## GIVEN TEXT
Ever wonder if that coin jar laying around your house has any value? Or are you new to coin collecting? Here is a list of ten rare quarters you want to be on the lookout for that either hold some historical significance or are worth more than face value.
- 2004 Wisconsin state quarter with extra leaf
The 50 State Quarters series ran from 1999 until 2008, with special designs representing each state. Wisconsin’s quarter came out in 2004; the reverse design features a cow, a wheel of cheese and a partially husked ear of corn. Some the coins have an extra line below the front left leaf, which looks like another leaf entirely. There are two varieties you should be looking out for: the high leaf and low leaf
- 2005 Kansas state quarter, ‘In God We Rust’
On the obverse of this quarter you will see what appears to be saying ‘Rust’ instead of ‘trust’. While it might seem like a mint employee’s rogue political statement, these coins are actually just the result of grease preventing a clean pressing.
- State quarters on nickel planchets
These coins can show up in any year, but seem to be more common in the first year Delaware, Connecticut, New Jersey, Pennsylvania, and Georgia coins. Accidentally struck on Nickel planchets, these coins are slightly smaller than a regular quarter. Error coin diameter size = 21.2mm. Regular quarter size = 24.3mm.
- 2006 Colorado cud errors
Cud errors, a damaged area resembling a blob on the surface of a coin, are found on the reverse side of the quarter. These quarters were released by the Philadelphia mint.

## DATA BLOCK

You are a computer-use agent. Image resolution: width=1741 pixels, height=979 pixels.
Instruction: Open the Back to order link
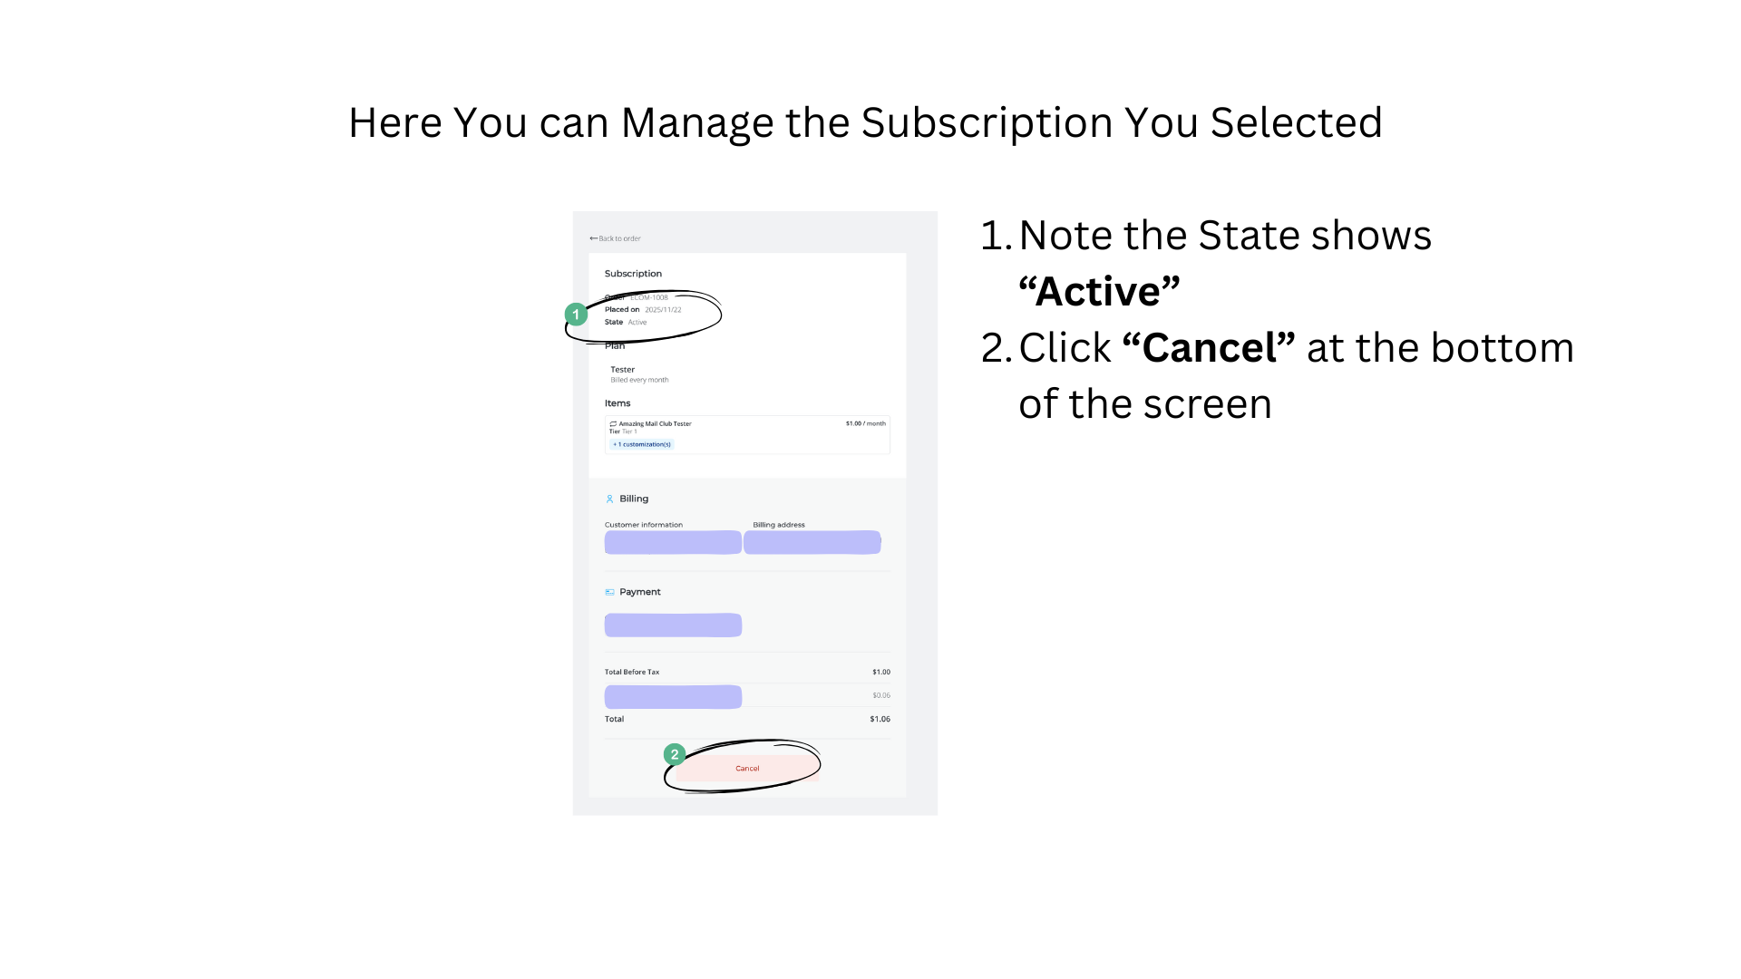(x=620, y=238)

## THE TASKS
1. Please restate the rare quarters list starting with "- 2006 Colorado" and going on through "the Philadelphia mint.", swapping "Philadelphia" for "Denver".
2. Render this sentence from the rare quarters list in Spanish: "These quarters were released by the Philadelphia mint."

## ANSWERS FOR THE EXERCISE
1.
- 2006 Colorado cud errors
Cud errors, a damaged area resembling a blob on the surface of a coin, are found on the reverse side of the quarter. These quarters were released by the Denver mint.

2. Estas monedas de veinticinco centavos fueron emitidas por la casa de moneda de Filadelfia.